● Request:
Return the part of the entries below that opens with the line containing "Viewport: 520px width, 803px" and closes with the line containing "Action: [x=511, y=642]", copying each line exactly and including nothing else.

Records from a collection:

----------

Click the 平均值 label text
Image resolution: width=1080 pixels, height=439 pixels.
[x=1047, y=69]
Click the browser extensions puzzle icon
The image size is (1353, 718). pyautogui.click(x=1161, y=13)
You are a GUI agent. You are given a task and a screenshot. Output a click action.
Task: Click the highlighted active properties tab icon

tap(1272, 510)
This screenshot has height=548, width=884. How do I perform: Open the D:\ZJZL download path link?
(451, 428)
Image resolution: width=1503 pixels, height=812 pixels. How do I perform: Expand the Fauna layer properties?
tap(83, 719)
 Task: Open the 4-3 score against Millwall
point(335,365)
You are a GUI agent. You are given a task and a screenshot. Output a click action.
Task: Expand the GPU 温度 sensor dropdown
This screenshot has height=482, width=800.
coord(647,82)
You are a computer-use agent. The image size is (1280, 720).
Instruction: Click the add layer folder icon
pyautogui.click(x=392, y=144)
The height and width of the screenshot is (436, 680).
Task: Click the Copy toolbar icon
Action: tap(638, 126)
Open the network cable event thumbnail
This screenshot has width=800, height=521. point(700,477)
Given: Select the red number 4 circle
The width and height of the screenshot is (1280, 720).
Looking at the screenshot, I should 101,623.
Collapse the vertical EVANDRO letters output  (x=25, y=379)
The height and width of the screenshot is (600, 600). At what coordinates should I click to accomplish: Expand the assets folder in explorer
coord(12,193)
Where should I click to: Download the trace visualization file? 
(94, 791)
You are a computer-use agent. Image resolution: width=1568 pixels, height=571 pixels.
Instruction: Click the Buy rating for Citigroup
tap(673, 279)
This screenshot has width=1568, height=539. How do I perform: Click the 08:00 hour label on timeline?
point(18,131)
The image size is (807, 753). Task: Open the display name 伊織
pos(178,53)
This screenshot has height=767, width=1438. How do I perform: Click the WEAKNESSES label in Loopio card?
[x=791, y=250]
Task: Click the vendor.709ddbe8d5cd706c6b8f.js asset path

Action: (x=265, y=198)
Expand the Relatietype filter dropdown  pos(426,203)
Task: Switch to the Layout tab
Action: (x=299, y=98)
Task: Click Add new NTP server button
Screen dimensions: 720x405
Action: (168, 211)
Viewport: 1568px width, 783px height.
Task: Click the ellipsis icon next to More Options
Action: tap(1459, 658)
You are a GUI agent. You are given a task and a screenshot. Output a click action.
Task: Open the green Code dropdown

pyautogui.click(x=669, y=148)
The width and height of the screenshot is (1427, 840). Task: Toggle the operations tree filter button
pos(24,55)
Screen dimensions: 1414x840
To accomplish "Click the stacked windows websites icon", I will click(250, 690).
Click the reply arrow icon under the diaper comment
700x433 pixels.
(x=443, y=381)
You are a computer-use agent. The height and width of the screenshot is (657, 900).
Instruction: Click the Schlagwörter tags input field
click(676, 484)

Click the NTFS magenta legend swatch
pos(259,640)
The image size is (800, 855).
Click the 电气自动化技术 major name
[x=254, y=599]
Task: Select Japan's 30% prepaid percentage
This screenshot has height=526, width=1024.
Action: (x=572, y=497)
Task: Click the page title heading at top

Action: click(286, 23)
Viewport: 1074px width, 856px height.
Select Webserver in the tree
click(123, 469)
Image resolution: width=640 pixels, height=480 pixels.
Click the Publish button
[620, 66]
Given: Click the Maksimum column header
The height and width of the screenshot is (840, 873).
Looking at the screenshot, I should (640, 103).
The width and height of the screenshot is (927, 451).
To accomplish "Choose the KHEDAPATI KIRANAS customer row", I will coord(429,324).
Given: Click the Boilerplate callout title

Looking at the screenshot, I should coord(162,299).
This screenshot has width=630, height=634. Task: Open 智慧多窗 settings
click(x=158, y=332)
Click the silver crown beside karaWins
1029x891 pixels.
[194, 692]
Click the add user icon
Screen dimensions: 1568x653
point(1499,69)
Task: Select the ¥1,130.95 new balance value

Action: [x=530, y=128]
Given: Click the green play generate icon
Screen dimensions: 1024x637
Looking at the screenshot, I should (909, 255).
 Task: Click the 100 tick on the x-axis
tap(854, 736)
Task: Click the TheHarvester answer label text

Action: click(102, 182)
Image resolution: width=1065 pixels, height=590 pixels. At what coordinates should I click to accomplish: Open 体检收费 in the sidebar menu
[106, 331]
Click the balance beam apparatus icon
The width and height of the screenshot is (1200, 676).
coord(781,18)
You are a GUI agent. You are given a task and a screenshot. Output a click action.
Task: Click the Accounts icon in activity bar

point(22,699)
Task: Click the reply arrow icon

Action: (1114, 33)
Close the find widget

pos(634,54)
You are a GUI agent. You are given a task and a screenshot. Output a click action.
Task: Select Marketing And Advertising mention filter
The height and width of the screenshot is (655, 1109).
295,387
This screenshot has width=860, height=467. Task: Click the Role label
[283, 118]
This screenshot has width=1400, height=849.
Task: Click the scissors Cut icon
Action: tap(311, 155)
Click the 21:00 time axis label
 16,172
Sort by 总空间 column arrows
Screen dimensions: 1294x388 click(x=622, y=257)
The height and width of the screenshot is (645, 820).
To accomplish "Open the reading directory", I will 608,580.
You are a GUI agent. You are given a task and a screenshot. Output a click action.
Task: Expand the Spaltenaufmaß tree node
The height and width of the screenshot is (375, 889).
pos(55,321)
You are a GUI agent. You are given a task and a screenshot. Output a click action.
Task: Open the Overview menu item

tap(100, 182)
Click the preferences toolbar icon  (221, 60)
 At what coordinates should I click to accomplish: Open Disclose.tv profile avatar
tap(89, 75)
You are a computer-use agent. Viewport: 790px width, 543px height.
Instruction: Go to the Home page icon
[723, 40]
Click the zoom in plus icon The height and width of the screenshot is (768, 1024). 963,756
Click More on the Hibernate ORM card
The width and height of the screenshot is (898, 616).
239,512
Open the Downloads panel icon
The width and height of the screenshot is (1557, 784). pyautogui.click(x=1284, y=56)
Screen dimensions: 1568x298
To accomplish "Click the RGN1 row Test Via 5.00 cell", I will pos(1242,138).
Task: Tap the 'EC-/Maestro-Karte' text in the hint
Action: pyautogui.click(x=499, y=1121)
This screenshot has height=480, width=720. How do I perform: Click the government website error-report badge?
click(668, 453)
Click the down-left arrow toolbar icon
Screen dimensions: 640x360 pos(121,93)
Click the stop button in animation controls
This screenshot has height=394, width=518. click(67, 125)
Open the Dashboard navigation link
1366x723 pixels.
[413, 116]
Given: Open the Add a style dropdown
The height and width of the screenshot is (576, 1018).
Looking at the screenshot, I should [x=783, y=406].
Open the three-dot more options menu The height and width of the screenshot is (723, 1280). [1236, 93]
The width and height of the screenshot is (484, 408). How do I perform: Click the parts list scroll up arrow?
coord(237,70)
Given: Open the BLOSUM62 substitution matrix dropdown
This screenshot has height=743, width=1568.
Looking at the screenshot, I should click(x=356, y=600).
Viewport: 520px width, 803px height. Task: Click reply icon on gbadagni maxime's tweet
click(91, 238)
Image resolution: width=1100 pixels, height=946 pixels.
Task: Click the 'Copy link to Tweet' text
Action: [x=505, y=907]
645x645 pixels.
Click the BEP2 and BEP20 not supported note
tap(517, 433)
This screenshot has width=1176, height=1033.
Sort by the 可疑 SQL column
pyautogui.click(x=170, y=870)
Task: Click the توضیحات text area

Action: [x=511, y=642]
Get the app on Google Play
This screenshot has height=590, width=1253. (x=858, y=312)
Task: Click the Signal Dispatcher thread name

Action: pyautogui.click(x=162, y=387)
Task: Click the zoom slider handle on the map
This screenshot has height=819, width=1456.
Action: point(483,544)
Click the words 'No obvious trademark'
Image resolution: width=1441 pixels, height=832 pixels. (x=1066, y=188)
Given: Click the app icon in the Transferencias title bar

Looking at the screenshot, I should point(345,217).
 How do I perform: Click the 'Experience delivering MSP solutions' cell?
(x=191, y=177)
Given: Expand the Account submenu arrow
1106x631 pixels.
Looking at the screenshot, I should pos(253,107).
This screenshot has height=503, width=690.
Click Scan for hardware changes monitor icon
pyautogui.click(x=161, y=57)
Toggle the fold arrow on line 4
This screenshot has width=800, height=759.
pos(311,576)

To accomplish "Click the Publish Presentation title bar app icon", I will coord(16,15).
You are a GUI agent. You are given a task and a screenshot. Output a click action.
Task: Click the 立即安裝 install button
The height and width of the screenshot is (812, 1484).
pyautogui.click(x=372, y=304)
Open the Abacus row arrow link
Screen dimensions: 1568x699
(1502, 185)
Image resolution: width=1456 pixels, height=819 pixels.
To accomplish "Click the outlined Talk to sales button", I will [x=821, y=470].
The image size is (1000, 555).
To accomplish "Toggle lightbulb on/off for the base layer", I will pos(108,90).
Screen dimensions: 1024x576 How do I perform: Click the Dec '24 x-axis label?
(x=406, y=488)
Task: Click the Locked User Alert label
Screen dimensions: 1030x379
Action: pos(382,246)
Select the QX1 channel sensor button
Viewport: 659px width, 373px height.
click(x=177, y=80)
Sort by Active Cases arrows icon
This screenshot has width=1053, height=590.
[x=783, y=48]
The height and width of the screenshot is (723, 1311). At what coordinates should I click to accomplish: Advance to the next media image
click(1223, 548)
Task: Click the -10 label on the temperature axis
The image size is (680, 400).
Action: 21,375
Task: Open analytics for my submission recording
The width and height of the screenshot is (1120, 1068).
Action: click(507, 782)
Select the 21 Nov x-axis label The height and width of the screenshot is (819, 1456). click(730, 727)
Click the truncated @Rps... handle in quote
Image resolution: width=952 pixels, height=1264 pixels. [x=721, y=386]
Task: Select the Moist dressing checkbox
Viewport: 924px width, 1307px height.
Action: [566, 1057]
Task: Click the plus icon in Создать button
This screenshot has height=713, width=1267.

----------

● Result for this exercise:
Viewport: 520px width, 803px height. Task: Click reply icon on gbadagni maxime's tweet
click(91, 238)
Image resolution: width=1100 pixels, height=946 pixels.
Task: Click the 'Copy link to Tweet' text
Action: [x=505, y=907]
645x645 pixels.
Click the BEP2 and BEP20 not supported note
tap(517, 433)
This screenshot has width=1176, height=1033.
Sort by the 可疑 SQL column
pyautogui.click(x=170, y=870)
Task: Click the توضیحات text area

Action: [x=511, y=642]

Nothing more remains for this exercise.